**GIVEN DATA:**
++++++++++++++++++++
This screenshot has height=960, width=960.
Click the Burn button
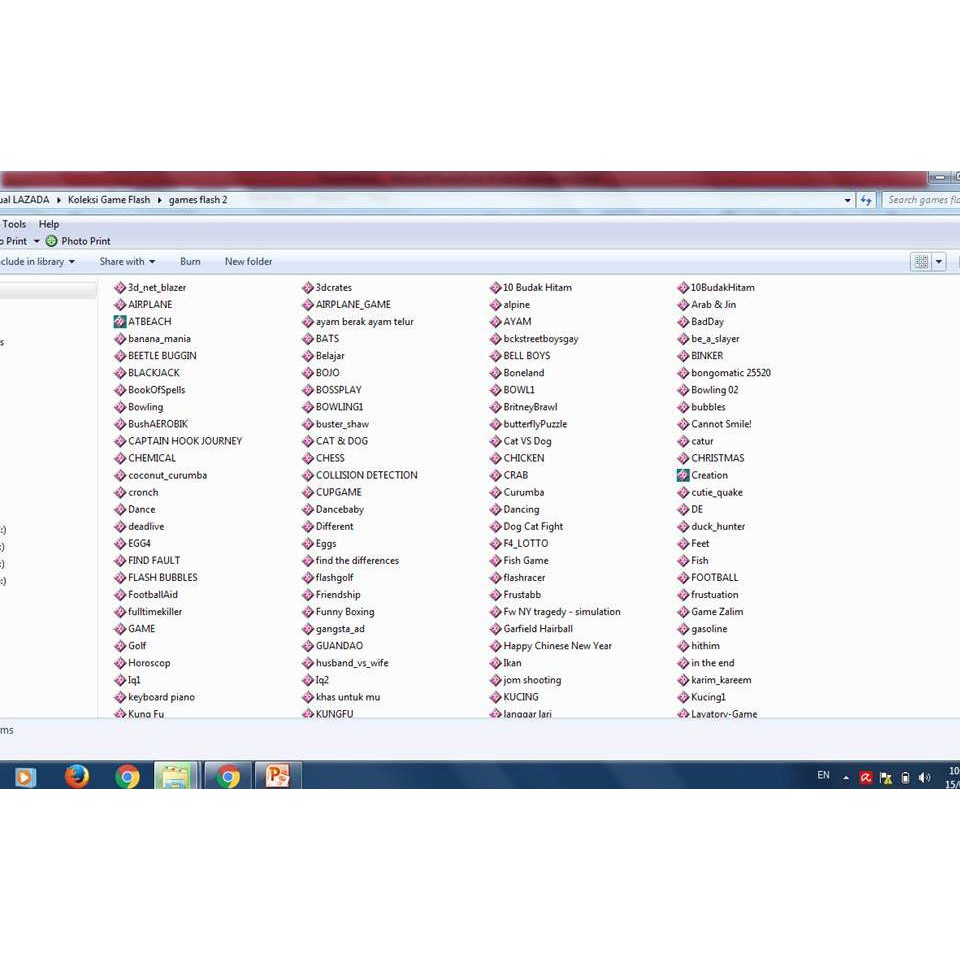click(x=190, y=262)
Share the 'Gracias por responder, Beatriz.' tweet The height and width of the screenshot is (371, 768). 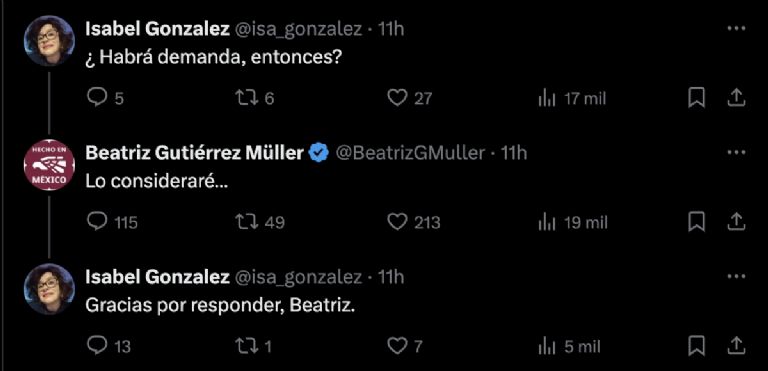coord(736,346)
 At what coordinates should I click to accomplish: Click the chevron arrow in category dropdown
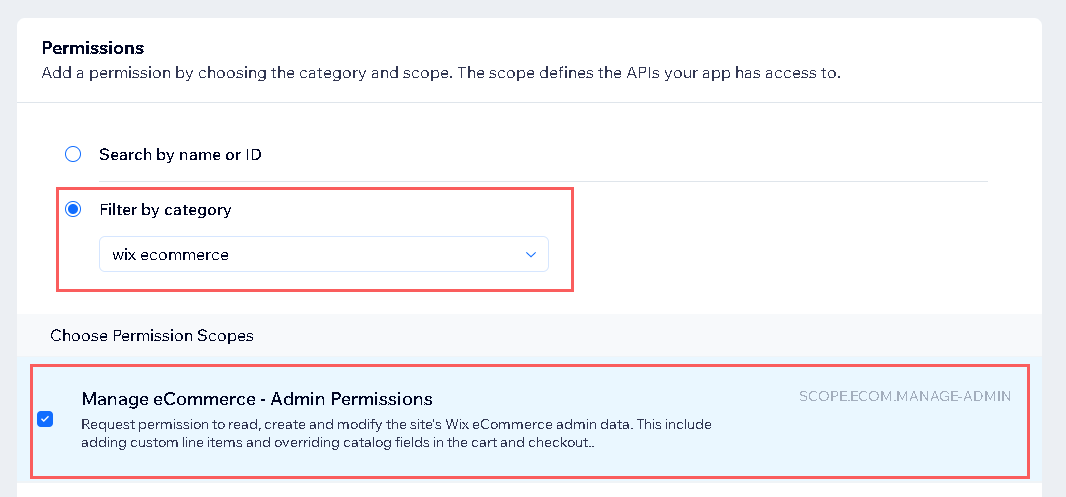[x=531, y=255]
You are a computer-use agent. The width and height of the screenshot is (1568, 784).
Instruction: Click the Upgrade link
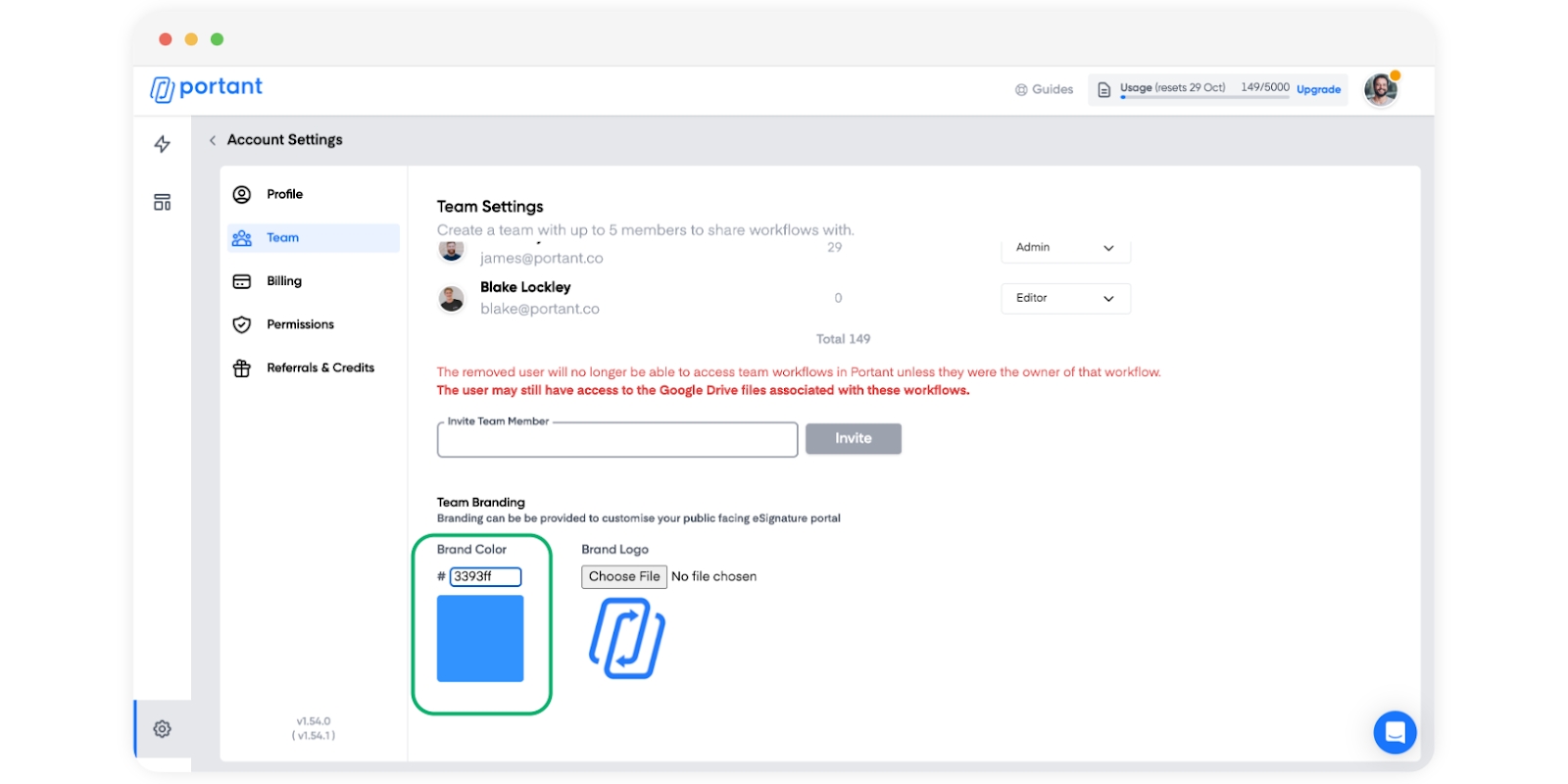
++++++++++++++++++++
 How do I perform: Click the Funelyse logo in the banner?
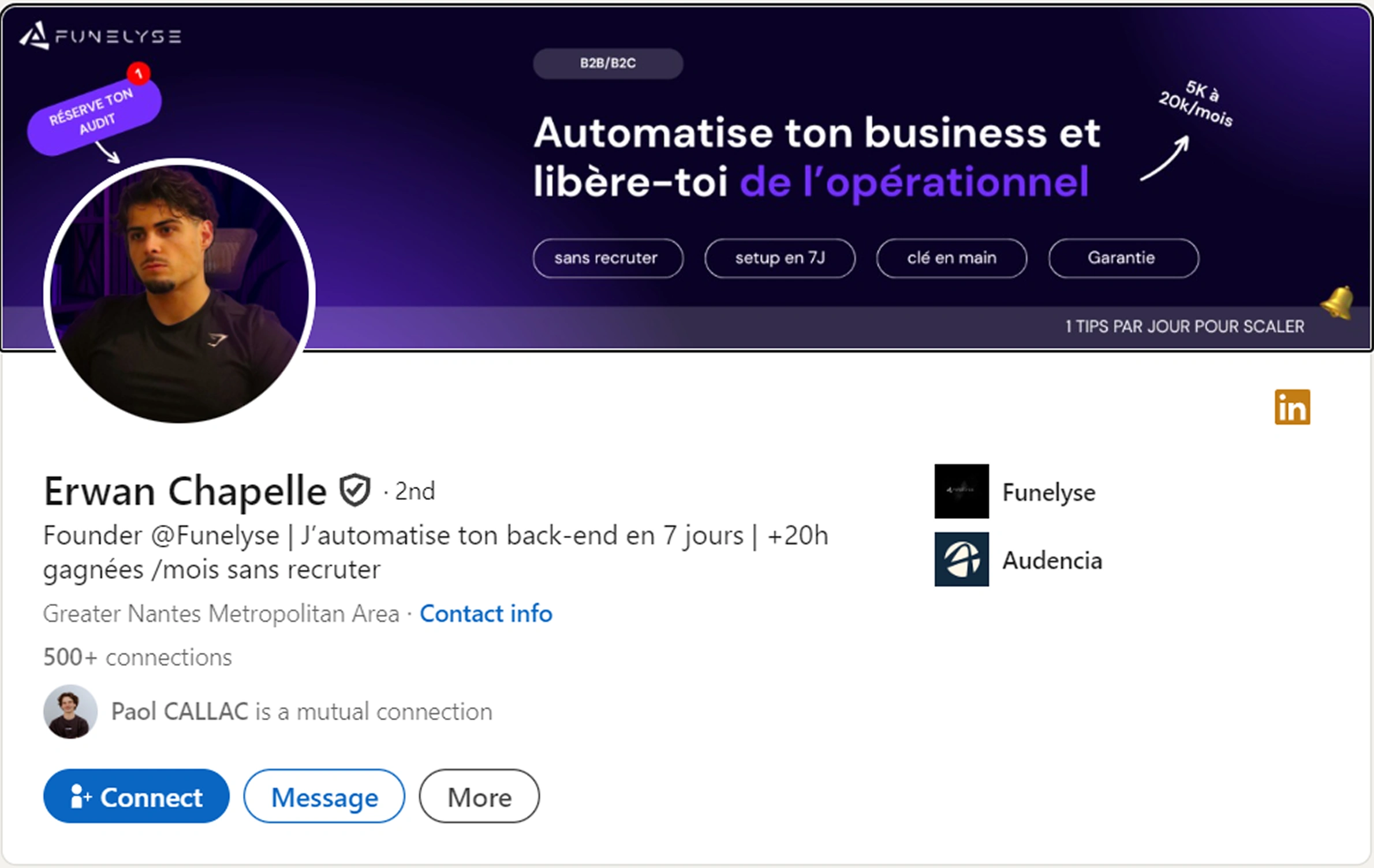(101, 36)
++++++++++++++++++++
Copy out the records from the line containing "At what coordinates" through the line containing "Instruction: Click the Upgrade link", with 52 added to every coordinate in the answers. Leave the pictures out.

 At what coordinates should I click to accomplish: Click the chevron arrow in category dropdown
[x=583, y=307]
You are a computer-use agent. The width and height of the screenshot is (1568, 784).
Instruction: Click the Upgrade link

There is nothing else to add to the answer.